> [OBIETTIVO 1]:
Nel testo di partenza, per che cosa sta la sigla ANDU?
> [OBIETTIVO 2]:
Indica se ciascuna affermazione concorda con il testo di partenza, rispondendo sì o no e citando alla lettera le parole che lo stabiliscono: (a) il testo riporta un'intervista al prof. Nunzio Miraglia; (b) lo spazio inaugurato si chiama "Pro o contro"; (c) il provvedimento è stato approvato al Senato.
> [OBIETTIVO 3]:
Ricopia senza modifiche il passo del testo di partenza che va da "La riforma della" fino a "Miraglia,coordinatore dell’ ANDU." compreso.

> [TESTO DI PARTENZA]:
==============================
La riforma della riforma: partecipazione democratica al sapere

Il Corriereniv inaugura lo spazio “Favorevole o contrario” in merito alla riforma universitaria. Riportiamo di seguito l’intervista del prof. Nunzio Miraglia,coordinatore dell’ ANDU.

FAVOREVOLE O CONTRARIO?
Alla luce dell’approvazione alla Camera del dll Gelmini, Corriereniv inaugura lo spazio “Favorevole o contrario” in merito alla riforma universitaria. Riportiamo di seguito l’intervista, gentilmente concessa, dal prof. Nunzio Miraglia,coordinatore dell’ ANDU– Associazione Nazionale Docenti Universitari.
Diffusi i giudizi positivi sul nuovo meccanismo di reclutamento dei docenti. Prof. Miraglia, lei come valuta la neo-nata procedura di assunzione ?
==============================
> [MATERIALE DI RIFERIMENTO]:
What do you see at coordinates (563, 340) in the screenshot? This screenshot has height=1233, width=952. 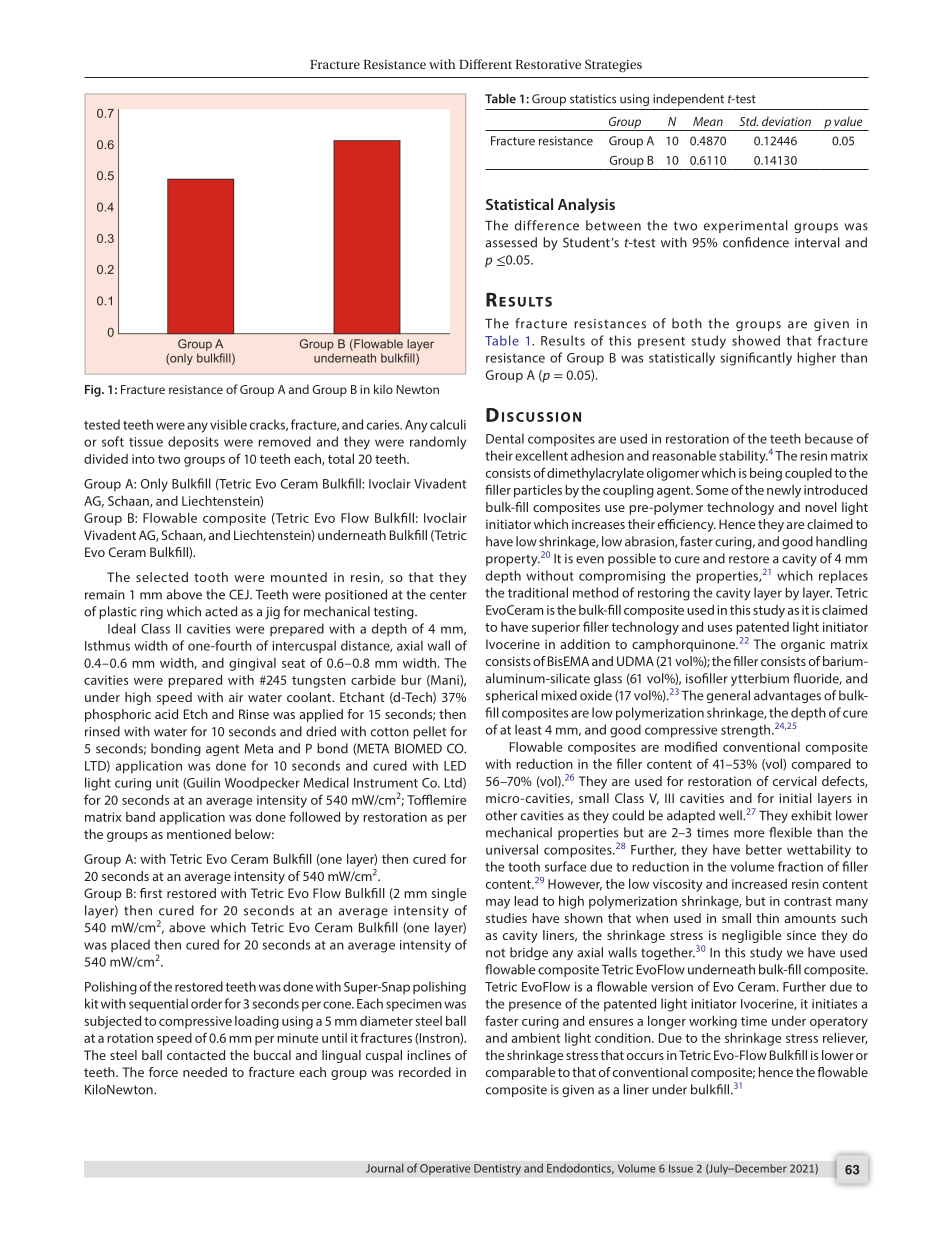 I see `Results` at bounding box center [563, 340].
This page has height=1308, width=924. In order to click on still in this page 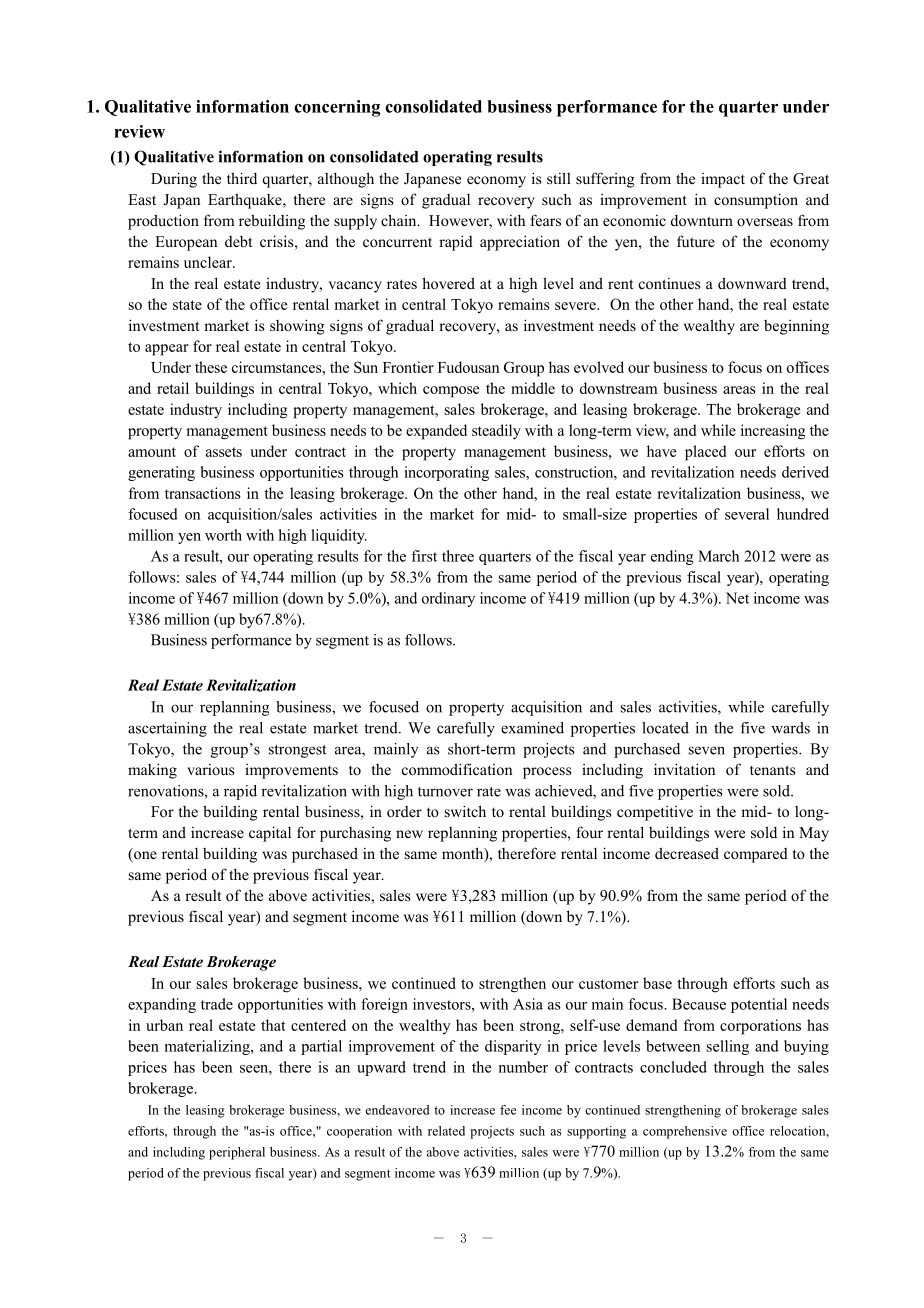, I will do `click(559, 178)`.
==============================
> [RISPOSTA 1]:
Associazione Nazionale Docenti Universitari.

> [RISPOSTA 2]:
(a) Sì: "Riportiamo di seguito l’intervista del prof. Nunzio Miraglia".
(b) No: "inaugura lo spazio “Favorevole o contrario”".
(c) No: "Alla luce dell’approvazione alla Camera".

> [RISPOSTA 3]:
La riforma della riforma: partecipazione democratica al sapere

Il Corriereniv inaugura lo spazio “Favorevole o contrario” in merito alla riforma universitaria. Riportiamo di seguito l’intervista del prof. Nunzio Miraglia,coordinatore dell’ ANDU.